**EXCERTO SELECIONADO**:
——————

7. Nessa peça processual o arguido sustenta que as alterações operadas pela Lei nº 48/2007 ao regime dos recursos, não devem ser aplicadas, embora elas já estivessem em vigor quando fora proferido o acórdão em 1ª instância.
8. Ali, no entanto, não foi suscitada qualquer questão de inconstitucionalidade normativa relacionada com a problemática de saber qual o regime aplicável.
9. Ora, uma vez que a interpretação acolhida na decisão recorrida foi precisamente aquela que o recorrente sustentou que não devia ser seguida (nº 7), não estava ele dispensado do ónus de suscitação prévia.
10. Decorre de que se disse anteriormente que o incidente pós-decisório (pedido de reforma) utilizado pelo reclamante, já não era o meio processual adequado e idóneo para suscitar a questão de inconstitucionalidade (v.g. Acórdão nº 646/2009).
11. Pelo exposto, deve indeferir-se a reclamação.” (fls. 48 e 49)
Cumpre agora apreciar e decidir.
II – FUNDAMENTAÇÃO
4. Com efeito, a decisão reclamada não apresenta qualquer juízo interpretativo passível de censura por parte do Tribunal Constitucional, antes segue a orientação jurisprudencial deste Tribunal, relativamente à suscitação adequada de questões de inconstitucionalidade normativa em sede de requerimentos de reforma de decisões dos tribunais comuns.
Conforme já se disse em aresto proferido por esta mesma 3ª Secção (cfr. Acórdão n.º 646/2009, disponível in www.tribunalconstitucional.pt):
“A reclamante afirma que o Tribunal Constitucional tem entendido que a suscitação da questão de constitucionalidade no pedido de aclaração é suficiente para poder conhecer do recurso de constitucionalidade.
Não tem razão a reclamante.
Conforme se afirma na decisão sumária reclamada, “[t]em sido entendimento deste Tribunal que o pedido de aclaração de uma decisão judicial ou a arguição da sua nulidade não são já meios idóneos e atempados para suscitar – em vista de ulterior recurso para o Tribunal Constitucional – a questão de inconstitucionalidade relativa a matéria sobre a qual o poder jurisdicional do juiz a quo se esgotou com a decisão e num momento em que já não lhe é possível tomar posição sobre a mesma, apenas se dispensando o recorrente do ónus de invocar a inconstitucionalidade “durante o processo” nos casos excepcionais e anómalos em que este não tenha disposto processualmente dessa possibilidade, sendo então admissível a arguição em momento subsequente (v. Ac. n.º 366/96, disponível em www.tribunalconstitucional.pt), o que manifestamente não se verifica no caso dos autos”.

——————

**ENTRADAS DE DADOS**:
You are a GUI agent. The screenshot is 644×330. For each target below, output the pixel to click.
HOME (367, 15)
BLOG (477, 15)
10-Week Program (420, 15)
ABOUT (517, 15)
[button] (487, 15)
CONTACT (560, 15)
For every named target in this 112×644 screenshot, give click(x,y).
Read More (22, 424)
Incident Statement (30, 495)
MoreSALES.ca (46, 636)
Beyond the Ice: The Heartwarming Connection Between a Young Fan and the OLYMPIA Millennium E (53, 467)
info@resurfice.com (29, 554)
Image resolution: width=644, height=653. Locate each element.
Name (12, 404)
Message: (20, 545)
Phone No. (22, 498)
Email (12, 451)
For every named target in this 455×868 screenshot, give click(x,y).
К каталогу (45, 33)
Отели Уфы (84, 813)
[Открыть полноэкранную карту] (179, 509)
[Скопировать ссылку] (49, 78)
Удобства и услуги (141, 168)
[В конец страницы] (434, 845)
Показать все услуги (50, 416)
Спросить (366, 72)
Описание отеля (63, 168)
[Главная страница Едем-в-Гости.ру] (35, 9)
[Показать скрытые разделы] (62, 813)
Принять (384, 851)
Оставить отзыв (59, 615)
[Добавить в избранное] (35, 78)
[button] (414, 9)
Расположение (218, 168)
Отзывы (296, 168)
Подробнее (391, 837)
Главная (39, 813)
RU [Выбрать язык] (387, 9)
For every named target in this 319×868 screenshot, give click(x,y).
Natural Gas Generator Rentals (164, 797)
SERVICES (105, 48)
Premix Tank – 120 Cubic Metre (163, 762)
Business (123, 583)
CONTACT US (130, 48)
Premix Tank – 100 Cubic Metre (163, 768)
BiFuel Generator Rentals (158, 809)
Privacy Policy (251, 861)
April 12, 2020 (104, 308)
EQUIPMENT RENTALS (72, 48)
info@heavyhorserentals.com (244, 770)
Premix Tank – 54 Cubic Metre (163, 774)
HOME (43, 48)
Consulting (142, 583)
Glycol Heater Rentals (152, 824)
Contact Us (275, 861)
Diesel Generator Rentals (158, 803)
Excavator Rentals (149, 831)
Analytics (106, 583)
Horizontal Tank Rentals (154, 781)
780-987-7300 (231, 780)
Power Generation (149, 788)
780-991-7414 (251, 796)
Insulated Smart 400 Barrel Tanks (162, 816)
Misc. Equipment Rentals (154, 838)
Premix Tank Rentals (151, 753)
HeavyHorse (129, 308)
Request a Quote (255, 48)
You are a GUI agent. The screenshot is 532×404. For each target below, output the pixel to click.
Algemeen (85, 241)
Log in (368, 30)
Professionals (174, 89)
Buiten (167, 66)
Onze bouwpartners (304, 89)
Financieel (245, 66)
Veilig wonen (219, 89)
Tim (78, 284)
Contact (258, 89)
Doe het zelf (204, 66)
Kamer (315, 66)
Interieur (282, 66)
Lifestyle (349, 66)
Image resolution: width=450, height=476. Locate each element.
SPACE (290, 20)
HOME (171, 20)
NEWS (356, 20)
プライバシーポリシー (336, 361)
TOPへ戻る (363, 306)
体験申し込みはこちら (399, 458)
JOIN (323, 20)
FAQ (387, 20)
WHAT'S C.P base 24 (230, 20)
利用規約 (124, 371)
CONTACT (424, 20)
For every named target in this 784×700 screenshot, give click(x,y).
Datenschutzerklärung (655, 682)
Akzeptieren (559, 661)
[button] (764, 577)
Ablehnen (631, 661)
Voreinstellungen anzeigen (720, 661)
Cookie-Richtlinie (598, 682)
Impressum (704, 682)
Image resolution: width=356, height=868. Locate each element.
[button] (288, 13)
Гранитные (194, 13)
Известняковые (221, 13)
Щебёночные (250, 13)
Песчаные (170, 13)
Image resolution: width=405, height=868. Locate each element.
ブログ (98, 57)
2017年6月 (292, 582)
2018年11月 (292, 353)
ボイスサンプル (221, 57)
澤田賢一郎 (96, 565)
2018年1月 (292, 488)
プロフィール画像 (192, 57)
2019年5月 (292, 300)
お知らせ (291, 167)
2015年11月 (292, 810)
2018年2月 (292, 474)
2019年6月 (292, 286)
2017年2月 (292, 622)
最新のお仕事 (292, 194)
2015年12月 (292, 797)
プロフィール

——————

**PROBLEMAS**:
a) De acordo com o excerto selecionado, que lei introduziu as alterações ao regime dos recursos cuja aplicação o arguido contesta?
b) Transcreva do excerto selecionado o trecho que começa em "Cumpre agora apreciar" e termina em "dos tribunais comuns.", incluindo ambos.

**RESPOSTAS ESCRITAS**:
a) A Lei nº 48/2007.

b)
Cumpre agora apreciar e decidir.
II – FUNDAMENTAÇÃO
4. Com efeito, a decisão reclamada não apresenta qualquer juízo interpretativo passível de censura por parte do Tribunal Constitucional, antes segue a orientação jurisprudencial deste Tribunal, relativamente à suscitação adequada de questões de inconstitucionalidade normativa em sede de requerimentos de reforma de decisões dos tribunais comuns.